8.The professor argued that the books had a pernicious effect on young and susceptible minds.
Uu 666666666
傅雷翻译1. Her manner is friendly and relaxed and much less formidable than she appears at her after-game press conference.
2. Nothing has ever equaled the magnitude and speed with which the human species is altering the physical and chemical world and demolishing the environment.
3.When heated, the mixture becomes soft and malleable and can be formed by various techniques into a vast array of shapes and sizes.
4. Where I part company with him, however, is over the link he forges between science and liberalism.petting
5.Percy was lying prostrate, his arms outstretched and his eyes clod.
certain6. Given data which are free from bias, there are further snares to avoid in statistical work.
快译软件
holdmyhand7.In pragmatics, the study of speech, one is able to e how specific acts are related to a temporal and spatial context.
8. His dad might have been able to say something solacing, had he not been fighting back his own flood of anguish.
二建考试科目都有哪些Unit 777777
1.When his prospective employers learned that he smoked, they said they wouldn't hire him.
2.In him the polarities of life are resolved and balanced, male and female,
strength and compassion, verity and mercy.托福考试多长时间
3.Inarticulate and rather shy, he had always dreaded speaking in public.
4.Allegations of brutality and theft have been leveled at the army.
5.Our government cannot keep doling out money to tho who are fastidious about the
jobs offered to them.
6.He was deeply grieved by the sufferings of the common people.
7.Many studies have shown that "restrained eaters" will eventually binge and relap.
8.He reaffirmed his commitment to the country's economic reform programme.
Unit 888888888
1.This figure is five times the original estimate.
2.They have no way to dispo of the hazardous waste they produce.
3.Britain is intensifying its efforts to cure the relea of three British hostages.
4.Translation must always be a process of approximation and compromi.
5.There's a sizzling summer of soccer ahead -- we're kicking it off with a ries of cracking quizzes.
6.Turning that vision into a reality is not easy.
7.I don't envisage I will take an executive role, but rather become a consultant on merchandi and marketing.

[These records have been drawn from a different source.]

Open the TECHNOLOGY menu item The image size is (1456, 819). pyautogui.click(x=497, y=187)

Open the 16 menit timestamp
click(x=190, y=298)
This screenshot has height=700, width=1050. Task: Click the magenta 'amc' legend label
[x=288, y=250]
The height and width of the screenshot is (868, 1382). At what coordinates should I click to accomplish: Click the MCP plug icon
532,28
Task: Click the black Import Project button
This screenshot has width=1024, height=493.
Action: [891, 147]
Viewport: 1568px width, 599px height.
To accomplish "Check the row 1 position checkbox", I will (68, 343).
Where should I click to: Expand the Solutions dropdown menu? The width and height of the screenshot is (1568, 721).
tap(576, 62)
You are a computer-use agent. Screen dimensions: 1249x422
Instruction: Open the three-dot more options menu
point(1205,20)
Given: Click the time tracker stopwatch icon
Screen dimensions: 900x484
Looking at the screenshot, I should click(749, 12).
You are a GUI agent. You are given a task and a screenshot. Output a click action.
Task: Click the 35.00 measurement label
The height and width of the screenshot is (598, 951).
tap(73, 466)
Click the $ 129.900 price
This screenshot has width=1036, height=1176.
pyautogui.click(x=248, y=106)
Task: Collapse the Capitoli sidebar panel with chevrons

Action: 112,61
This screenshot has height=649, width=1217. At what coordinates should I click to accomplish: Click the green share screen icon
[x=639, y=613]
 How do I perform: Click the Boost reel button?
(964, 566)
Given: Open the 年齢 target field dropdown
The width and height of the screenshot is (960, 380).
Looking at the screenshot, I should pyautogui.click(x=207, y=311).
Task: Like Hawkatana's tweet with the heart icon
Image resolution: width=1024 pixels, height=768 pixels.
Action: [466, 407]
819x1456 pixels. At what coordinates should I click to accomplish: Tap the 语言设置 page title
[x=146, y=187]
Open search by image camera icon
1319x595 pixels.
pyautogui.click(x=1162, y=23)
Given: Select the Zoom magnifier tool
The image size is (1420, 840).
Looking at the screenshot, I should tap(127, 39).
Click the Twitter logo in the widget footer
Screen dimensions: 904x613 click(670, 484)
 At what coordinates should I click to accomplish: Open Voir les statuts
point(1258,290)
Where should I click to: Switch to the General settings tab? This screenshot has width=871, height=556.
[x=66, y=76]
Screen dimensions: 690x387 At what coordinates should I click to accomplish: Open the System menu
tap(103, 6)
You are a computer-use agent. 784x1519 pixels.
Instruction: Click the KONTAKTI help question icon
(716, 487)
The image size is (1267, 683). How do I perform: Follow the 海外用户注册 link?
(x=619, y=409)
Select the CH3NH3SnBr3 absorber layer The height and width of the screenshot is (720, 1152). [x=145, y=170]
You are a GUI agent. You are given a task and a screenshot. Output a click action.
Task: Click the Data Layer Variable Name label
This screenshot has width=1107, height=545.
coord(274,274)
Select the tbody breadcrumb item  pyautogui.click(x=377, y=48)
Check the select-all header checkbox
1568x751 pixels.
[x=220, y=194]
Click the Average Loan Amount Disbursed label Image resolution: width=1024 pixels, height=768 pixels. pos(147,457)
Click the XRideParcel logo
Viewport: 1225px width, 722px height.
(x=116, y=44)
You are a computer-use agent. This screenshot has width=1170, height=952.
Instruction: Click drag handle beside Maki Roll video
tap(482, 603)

8.Surely it is economic nonn to deplete the world of natural resources.
Unit 10
1. Hallucination is common in patients who suffered damages to the brain.
2. There are two main problems which afflict people's hearing.
3. Having begun my life in a children's home, I have the greatest empathy with the little ones.
4. Some people need to confront a traumatic past, others find it better to leave it alone.
5.A new survey found that 50% of women had experienced some form of xual harassment in their working lives.
6.He's large and languid, meeting each inquiry with an impassive countenance.
lianliankan7.From the very first days of the reforms, the parliament kept on an incessant drumbeat of protest.
8.I deeply rented tho sort of rumors being circulated at a time of deeply personal grief.
Unit 12
. The new economic plan eks to achieve a more equitable distribution of wealth.
2.A number of enlightened landowners have recently t an example by making land available at less than normal market value.
3. The connsus amongst the world's scientists is that the world is likely to warm up over the next few decades.
4. It is uless trying to convince her that she doesn't need to lo any weight.
5. A great number of industries have to sack managers to reduce their huge administrative costs.
6. Sadly, the main beneficiaries of pension equality so far have been men, not women.
7. He profesd a violent distaste for everything related to commerce, production, and money.
8. To make a sound diplomat is to first believe that bureaucratic delays are inevitable.